In this study, the contribution of superpixel algorithms to cell segmentation in high-resolution histopathological images was examined. The study consists of two parts: first, using the SLIC superpixel algorithm as a pre-segmentation algorithm and using SLIC-DBSCAN superpixel algorithm as an alternative segmentation algorithm to the existing clustering-based segmentation methods. The SLIC superpixel algorithm was applied as a pre-segmentation algorithm to increase the segmentation performance of k-means and fuzzy c-means. There are three main tissues in histopathological images including fat tissue, connective tissue, and cellular structures. So, the optimum cluster number for state-of-the-art clustering-based segmentation algorithm is three. However, various artifacts occur while scanning images and transferring them to a computer environment. These cause the images to have more than three segments. Using six clusters for k-means and fuzzy c-means gave the best results in this study. The details were explained in the first part of Section 3. The advantages of using SLIC superpixel segmentation algorithm is that SLIC smoothens the local variance of neighbor pixels and eliminates the artifacts. This helps k-means and fuzzy c-means to cluster the segmented image with lower cluster centers. Reducing the number of cluster centers also reduces the computation time. The results show that the segmentation performance improved as a result of using the SLIC algorithm as a pre-segmentation algorithm before using clustering-based algorithms, instead of using the single clustering algorithm alone to segment the data. The segmentation performance of the superpixel algorithm was obtained by applying the SLIC-DBSCAN superpixel algorithm.
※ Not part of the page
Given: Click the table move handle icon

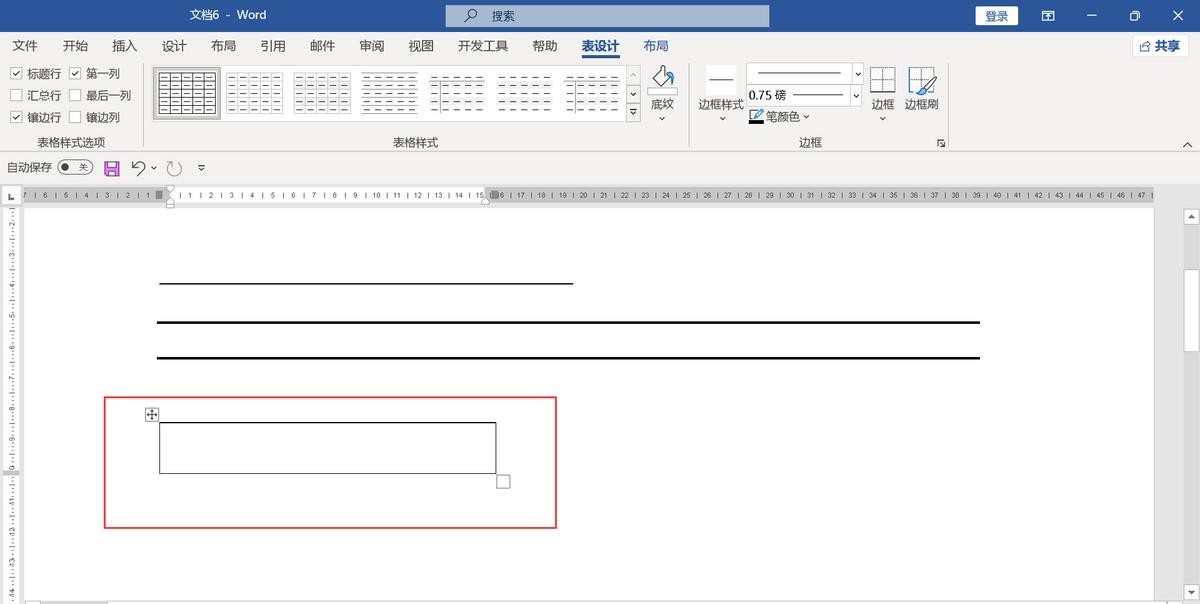Looking at the screenshot, I should pos(152,414).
In addition, the effect of superpixel segmentation algorithms on high-resolution histopathological images of renal cell carcinoma obtained from the Cancer Genome Atlas (TCGA) data set was compared to the best-known global-based clustering algorithms, k-means and fuzzy c-means.

While comparing TPRS and ERS with SLIC-DBSCAN, the major advantage of these algorithms is that they are not hyper-parametric. However, the major drawback of TPS is the performance, which depends on the quality of the pre-computed boundary maps.